E proprio non ci sta l'attore al pensiero che per interpretare il grande imprenditore e visionario italiano sia stato chiamato un attore statunitense. Probabilmente Favino credeva o sperava di essere tenuto in considerazione per quel ruolo in un kolossal come "Ferrari", che si preannuncia come la rivelazione mondiale nelle sale il prossimo inverno (uscita 30 novembre). E così, da Venezia, attacca il sistema cinematografico mondiale a margine dell'incontro per "Adagio", film di Stefano Sollima. "I Gucci avevano l'accento del New Jersey non lo sapevate?", ha detto ironico citando la produzione di Ridley Scott, altra produzione di enorme successo, "House of Gucci".

E così, nella sua difesa, forse di parte, tira in ballo anche concetti come l'appropriazione culturale, spesso utilizzata dai progressisti per le loro battaglie, smontando uno dei pilastri che negli ultimi anni ha retto il cinema mondiale, con quanto meno bizzarre reinterpretazioni di ruolo. "C'è un tema di appropriazione culturale, non si capisce perché non io ma attori di questo livello non sono coinvolti in questo genere di film che invece affidano ad attori stranieri lontani dai protagonisti reali delle storie, a cominciare dall'accento esotico", ha detto l'attore, indicando Toni Servillo, Adriano Giannini e Valerio Mastandrea, con lui nel film di Sollima.

Quindi, Favino aggiunge: "Se un cubano non può fare un messicano perché un americano può fare un italiano? Solo da noi. Ferrari in altre epoche lo avrebbe fatto Gassman, oggi invece lo fa Driver e nessuno dice nulla. Mi sembra un atteggiamento di disprezzo nei confronti del sistema italiano, se le leggi comuni sono queste allora partecipiamo anche noi". Andrea Iervolino, Ceo del Gruppo ILBE e produttore del film Ferrari, ha replicato a Favino: "Caro Favino, negli ultimi trent'anni, il cinema italiano non ha creato uno star system riconoscibile nel mondo, così come invece è stato ai tempi di Gassman. Gli altri Paesi non americani hanno avuto invece un approccio diverso e forse vincente dando vita e luce a: Banderas, Bardem, Cruz, Cassel, Cotillard, Kinnam, Mikkelsn, Schoenaerts, Kruger che sono oggi nomi internazionalmente riconosciuti con un notevole e comunque discreto valore.
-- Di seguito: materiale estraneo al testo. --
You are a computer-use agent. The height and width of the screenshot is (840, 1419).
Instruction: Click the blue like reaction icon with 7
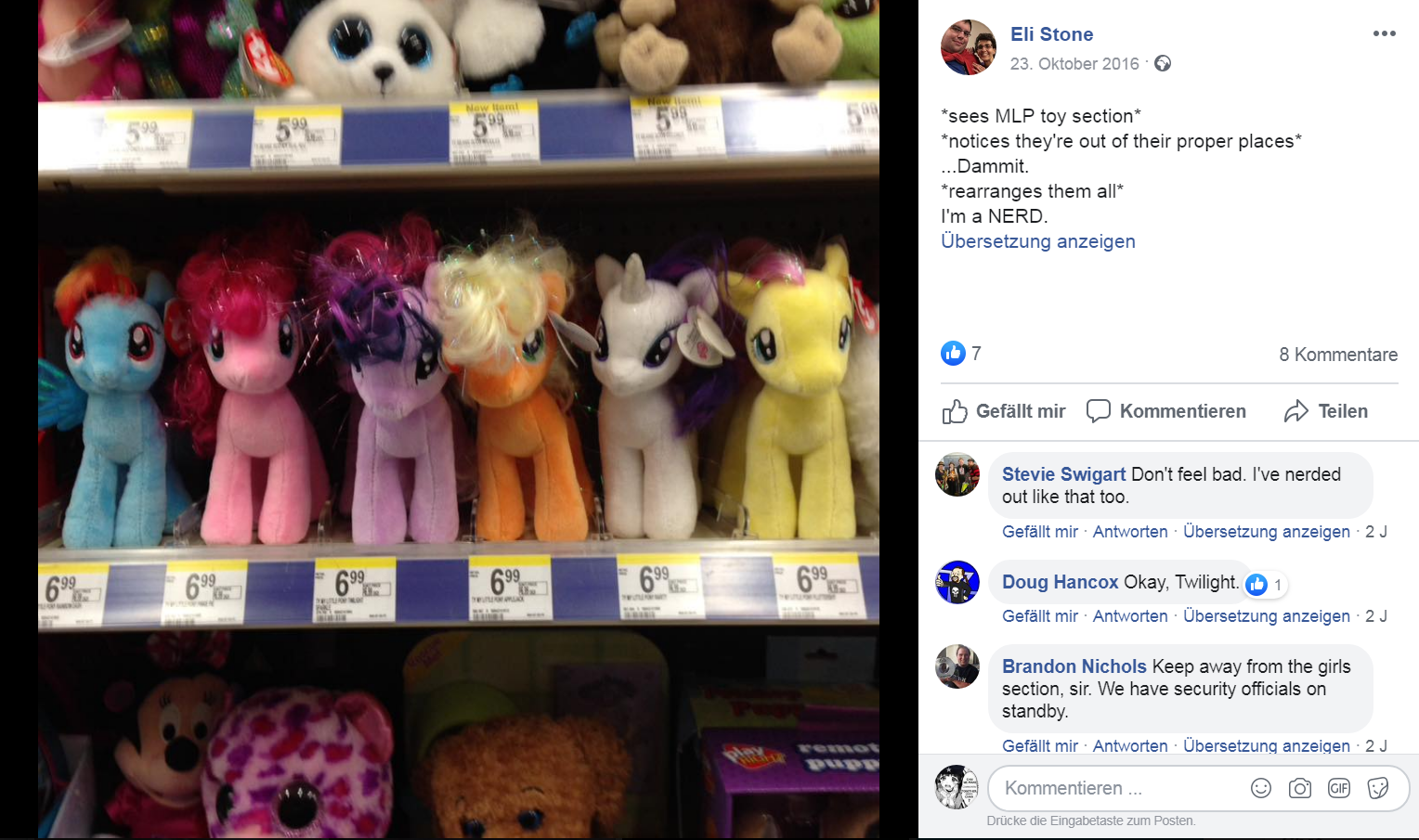coord(953,353)
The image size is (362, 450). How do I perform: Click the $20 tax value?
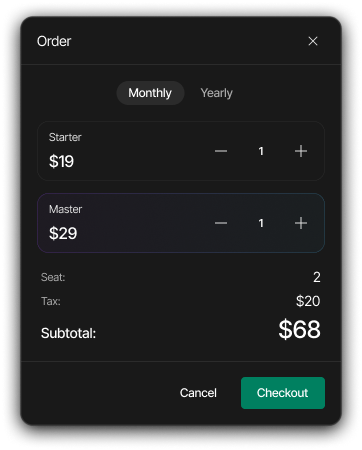(308, 301)
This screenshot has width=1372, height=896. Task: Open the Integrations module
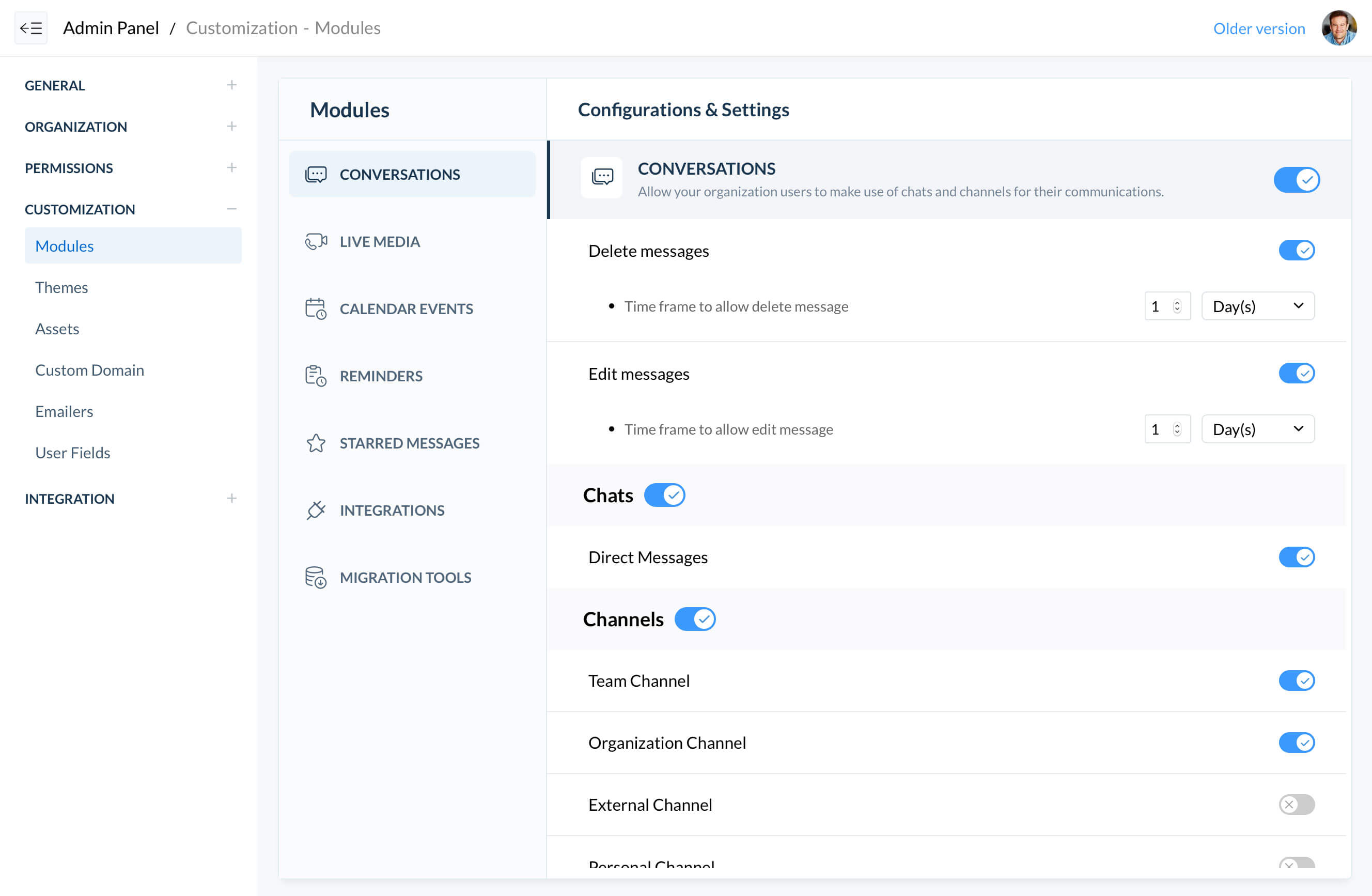click(x=393, y=509)
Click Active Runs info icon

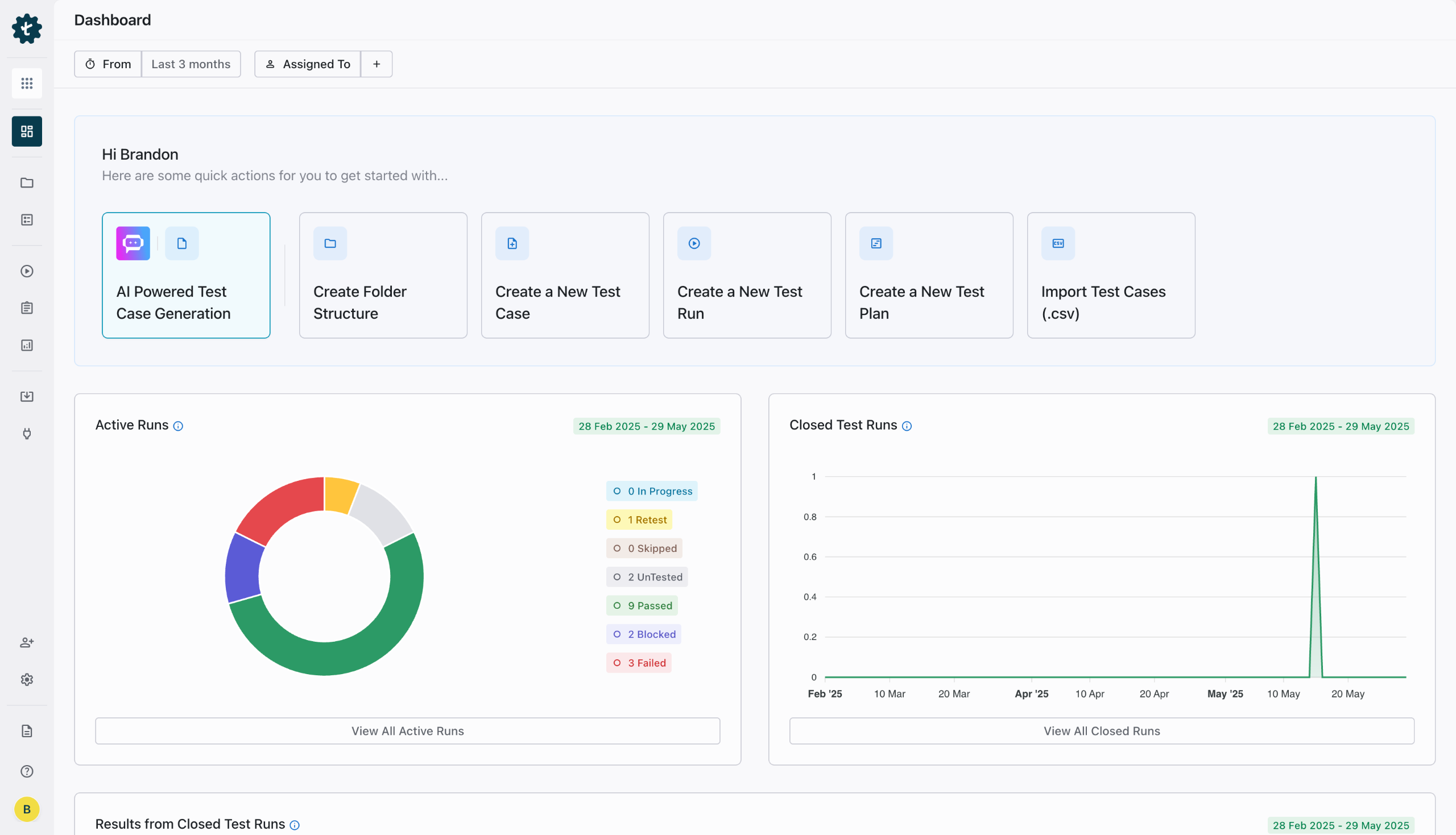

In Italia invece per lanciare talent italiani bisogna fare film internazionali, con nel cast un mix di attori stranieri e nostrani".

Se questo è il metro di giudizio di Favino, perché quando a interpretare la Sirenetta, che nella storia originale ha la pelle chiara, gli occhi "blu acqua" e i capelli rossi, è stata chiamata Halle Barry, bravissima attrice ma con caratteristiche diverse, nessuno ha parlato? Eppure, Ariel è di chiara origine nordica.

Lo stesso per Biancaneve, il cui nome nasce proprio dal fatto che, nella storia originale, una regina esprime il desiderio di avere una figlia con la pelle "bianca come la neve" ma nel film in uscita nel 2024 che viene annunciato come "politicamente corretto", avrà le sembianze di Rachel Zegler, la cui pelle non è certo così chiara.